The trick was to keep mountaintops between them and the radar transmitters. That meant flying in valleys. The Globemaster was slower now, barely two hundred thirty knots of indicated airspeed, and even with flaps and slats extended, and even with a computer-aided flight-control system, it made for a ride that wallowed on one hand and jerked on the other, something that changed from one second to the next. The head-up display now showed the mountainous corridor they were flying, with red warning messages appearing before the eyes of the pilots that the autopilot handled quite well, thank you, but not without leading the two drivers in their front seats to genuine fear.

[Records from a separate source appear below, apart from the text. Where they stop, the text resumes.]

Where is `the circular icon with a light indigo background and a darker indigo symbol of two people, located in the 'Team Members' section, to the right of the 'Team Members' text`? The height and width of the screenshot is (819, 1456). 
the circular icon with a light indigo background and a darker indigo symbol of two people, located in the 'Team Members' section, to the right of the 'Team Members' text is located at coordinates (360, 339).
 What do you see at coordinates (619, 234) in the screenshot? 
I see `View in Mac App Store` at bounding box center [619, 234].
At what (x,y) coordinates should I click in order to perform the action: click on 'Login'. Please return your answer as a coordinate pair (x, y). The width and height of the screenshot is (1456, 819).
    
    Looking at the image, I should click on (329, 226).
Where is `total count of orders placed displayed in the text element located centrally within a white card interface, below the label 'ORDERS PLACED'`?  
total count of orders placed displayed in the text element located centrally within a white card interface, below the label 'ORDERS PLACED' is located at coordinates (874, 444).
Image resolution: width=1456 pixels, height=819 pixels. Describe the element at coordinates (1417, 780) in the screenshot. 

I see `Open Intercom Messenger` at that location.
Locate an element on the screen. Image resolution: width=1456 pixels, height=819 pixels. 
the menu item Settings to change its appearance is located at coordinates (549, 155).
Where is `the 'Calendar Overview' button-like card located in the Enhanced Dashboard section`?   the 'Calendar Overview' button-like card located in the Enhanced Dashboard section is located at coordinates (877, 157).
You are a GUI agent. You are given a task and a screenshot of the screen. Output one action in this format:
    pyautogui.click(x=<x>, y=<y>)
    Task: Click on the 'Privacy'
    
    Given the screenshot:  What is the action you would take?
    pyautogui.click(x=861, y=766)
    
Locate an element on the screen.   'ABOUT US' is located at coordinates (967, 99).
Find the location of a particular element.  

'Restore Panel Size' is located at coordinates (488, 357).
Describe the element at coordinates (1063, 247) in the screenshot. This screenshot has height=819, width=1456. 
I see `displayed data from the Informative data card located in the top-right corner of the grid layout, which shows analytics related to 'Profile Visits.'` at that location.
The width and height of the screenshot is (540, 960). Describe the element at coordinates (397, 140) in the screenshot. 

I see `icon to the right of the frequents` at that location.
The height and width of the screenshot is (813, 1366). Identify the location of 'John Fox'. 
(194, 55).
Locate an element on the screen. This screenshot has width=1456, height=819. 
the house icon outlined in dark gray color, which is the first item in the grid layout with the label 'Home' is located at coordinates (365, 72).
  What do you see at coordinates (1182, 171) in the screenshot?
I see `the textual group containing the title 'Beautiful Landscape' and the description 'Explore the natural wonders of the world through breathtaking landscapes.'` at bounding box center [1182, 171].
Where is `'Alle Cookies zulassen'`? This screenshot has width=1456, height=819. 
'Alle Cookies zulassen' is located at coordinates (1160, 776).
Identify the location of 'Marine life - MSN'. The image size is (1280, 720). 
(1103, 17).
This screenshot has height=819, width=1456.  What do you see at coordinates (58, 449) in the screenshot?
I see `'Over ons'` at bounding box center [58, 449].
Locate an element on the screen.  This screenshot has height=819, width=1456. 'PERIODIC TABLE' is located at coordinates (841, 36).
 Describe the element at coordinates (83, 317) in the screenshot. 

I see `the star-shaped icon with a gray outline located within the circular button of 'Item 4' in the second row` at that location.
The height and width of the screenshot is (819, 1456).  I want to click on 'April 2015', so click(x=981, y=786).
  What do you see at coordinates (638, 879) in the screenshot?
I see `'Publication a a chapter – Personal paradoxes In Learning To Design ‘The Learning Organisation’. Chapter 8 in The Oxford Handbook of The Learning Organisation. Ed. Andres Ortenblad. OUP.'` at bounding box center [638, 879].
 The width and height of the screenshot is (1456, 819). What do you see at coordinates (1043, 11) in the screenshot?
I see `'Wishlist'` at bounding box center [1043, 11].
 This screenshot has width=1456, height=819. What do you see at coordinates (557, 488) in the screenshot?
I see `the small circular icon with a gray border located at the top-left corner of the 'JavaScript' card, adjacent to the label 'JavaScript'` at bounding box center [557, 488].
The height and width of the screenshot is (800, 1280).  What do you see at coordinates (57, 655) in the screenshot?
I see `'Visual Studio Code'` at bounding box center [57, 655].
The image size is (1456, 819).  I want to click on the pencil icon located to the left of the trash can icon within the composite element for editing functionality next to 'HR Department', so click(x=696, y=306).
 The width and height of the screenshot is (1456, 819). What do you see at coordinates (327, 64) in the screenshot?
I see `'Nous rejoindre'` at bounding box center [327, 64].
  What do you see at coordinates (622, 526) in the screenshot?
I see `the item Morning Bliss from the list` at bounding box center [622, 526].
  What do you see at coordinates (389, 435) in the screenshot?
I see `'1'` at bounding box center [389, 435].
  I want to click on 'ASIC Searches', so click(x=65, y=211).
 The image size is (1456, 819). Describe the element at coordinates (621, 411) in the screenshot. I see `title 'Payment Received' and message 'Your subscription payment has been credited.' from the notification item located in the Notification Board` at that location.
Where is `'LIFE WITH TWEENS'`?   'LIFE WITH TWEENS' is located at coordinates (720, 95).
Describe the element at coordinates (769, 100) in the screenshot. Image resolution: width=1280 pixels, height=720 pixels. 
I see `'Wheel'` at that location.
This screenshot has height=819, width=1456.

Aviators never really trusted the things, and now two hands were on their stick controllers, almost flinching and taking control away from the computer, but not quite, in what was almost a highly sophisticated game of chicken, with the computer trying in its way to outgut the trained aviators who had to trust the microchips to do things their own reflexes were unable to match. They watched green jagged lines that represented real mountains, ranks of them, fuzzy on the edges from the trees that grew to the tops of most, and for the most part the lines were well above the flight level of their aircraft until the last second, when the nose would jerk upwards and their stomachs would struggle to catch up, and then the aircraft would dive again.